Developing Tests of Benford’s Law
As an undergraduate research assistant, I worked with a team to study and compare statistical methods for detecting whether datasets conform to Benford’s Law—a mathematical principle describing the expected distribution of leading digits in naturally occurring data. This law has important applications in fields like fraud detection, forensic accounting, and even geophysics.
Project Goals
- Evaluate and compare the power and Type I error rates of statistical tests for Benford conformity.

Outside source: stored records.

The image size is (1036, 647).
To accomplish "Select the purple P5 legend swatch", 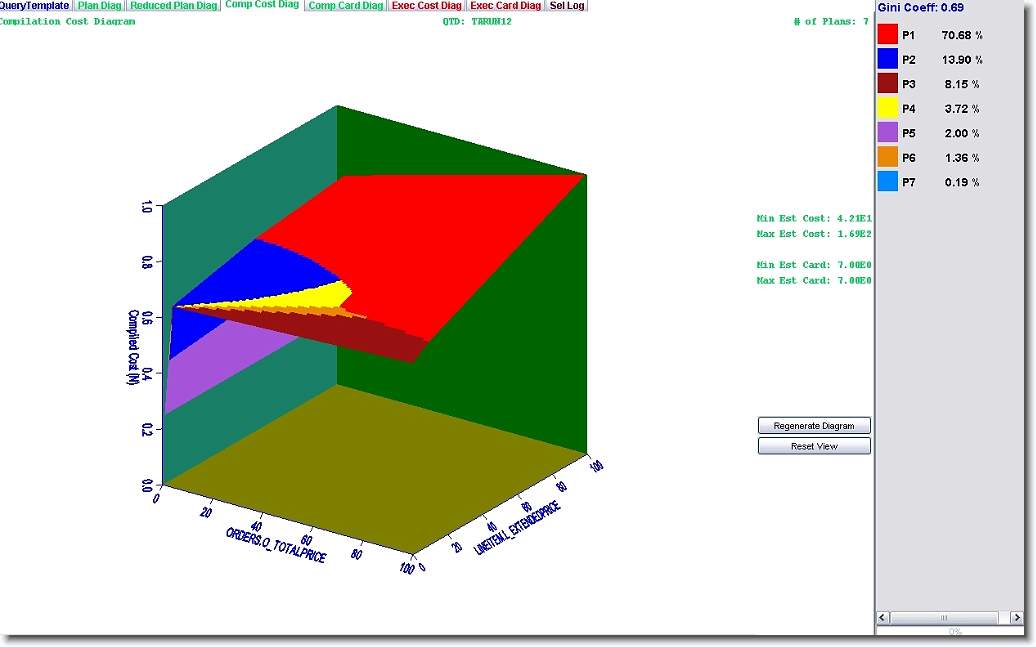I will (x=887, y=133).
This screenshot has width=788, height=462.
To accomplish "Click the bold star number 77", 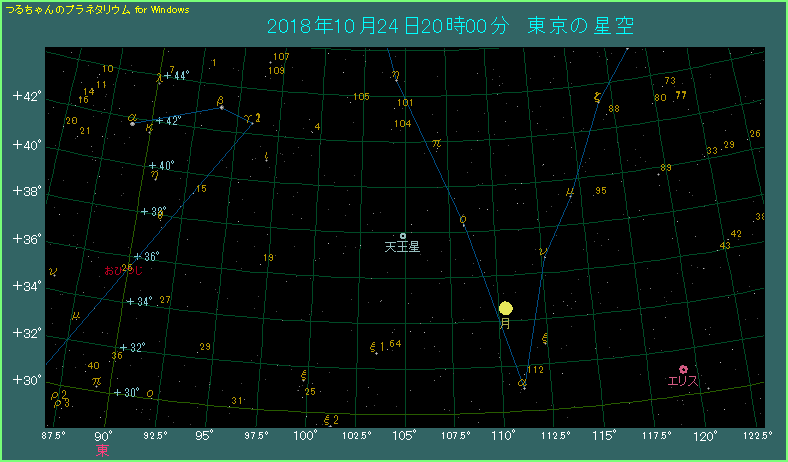I will click(x=681, y=96).
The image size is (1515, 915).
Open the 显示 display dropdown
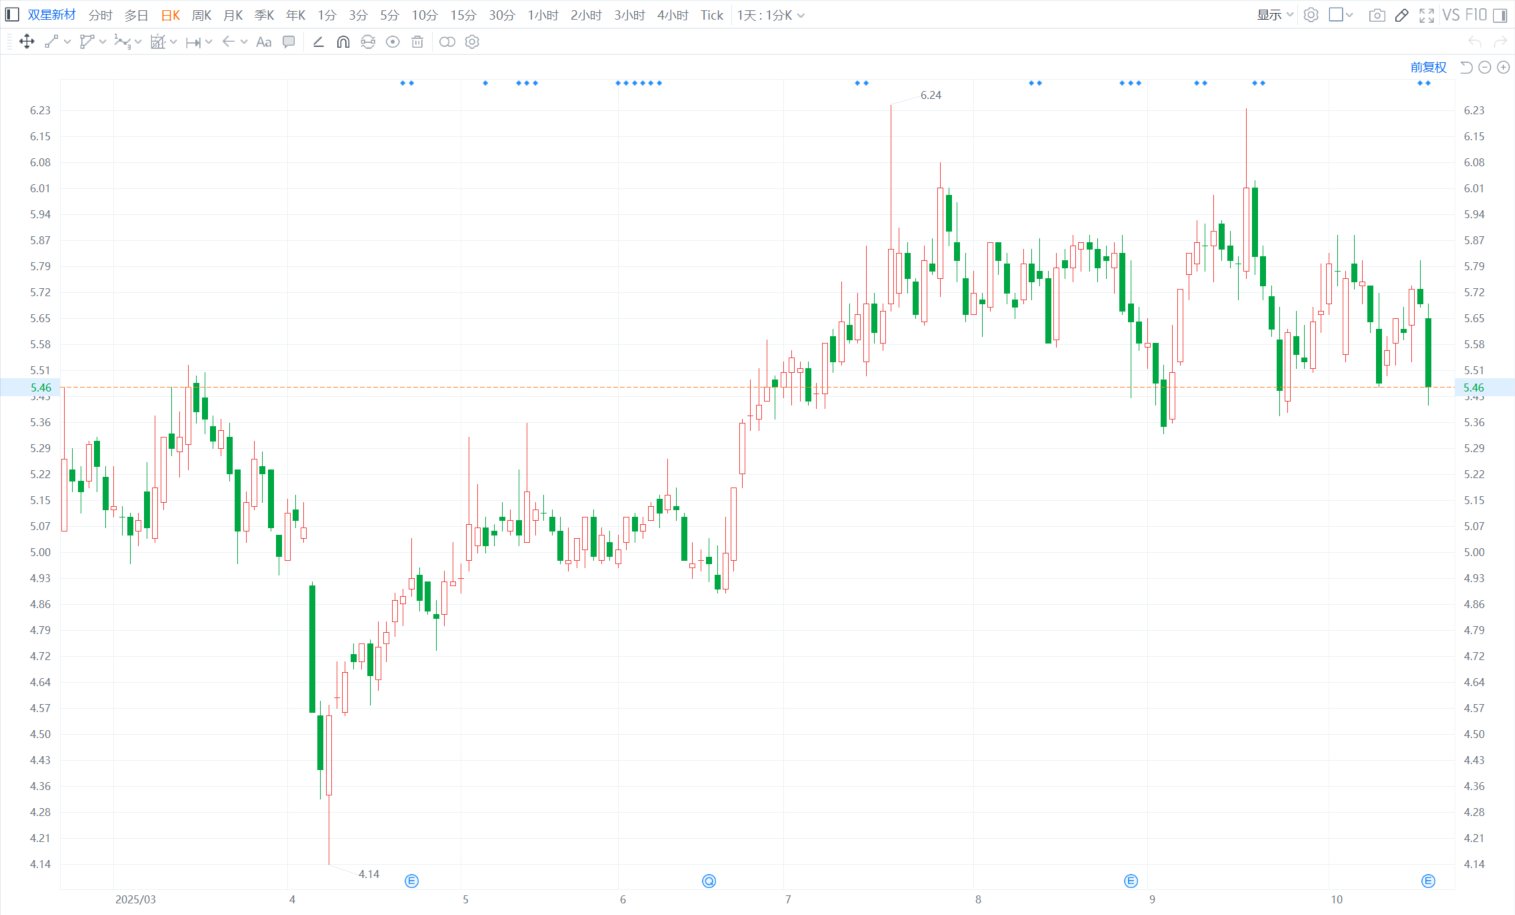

- Explore the law’s relevance in real-world datasets and in non-numerical contexts like text analysis.
Key Methods
We conducted extensive simulation studies in R, using distributions such as Poisson, gamma, uniform, and normal to assess how well each method performs under different scenarios. Tests evaluated included:
- Chi-Squared goodness-of-fit
- Hotelling-type multivariate test
- Sup-norm (Chebyshev distance)
- Min p-value and combined tests
- Euclidean distance test
- Watson’s $U^2$ test
- Kolmogorov-Smirnov test
These were compared in terms of false positive control and sensitivity to Benford violations, helping us understand which tests are most reliable in practice.
Applications
We applied the best-performing tests to real datasets, including:
- Hospital cost data from CMS
- Global energy production statistics
- COVID-19 case reports and tax simulation models
Exploring Textual Analogues
In a creative extension of the project, we investigated whether a Benford-like pattern exists in English language word usage. Using word frequency data from a dictionary and a Shakespeare corpus, we analyzed the distribution of initial letters and found evidence of a logarithmic-like shape, suggesting potential analogs to Benford’s Law in text.
Project Outcomes
This project deepened my skills in simulation, statistical hypothesis testing, and real-world data application, while also encouraging cross-domain thinking between numerical analysis and language modeling.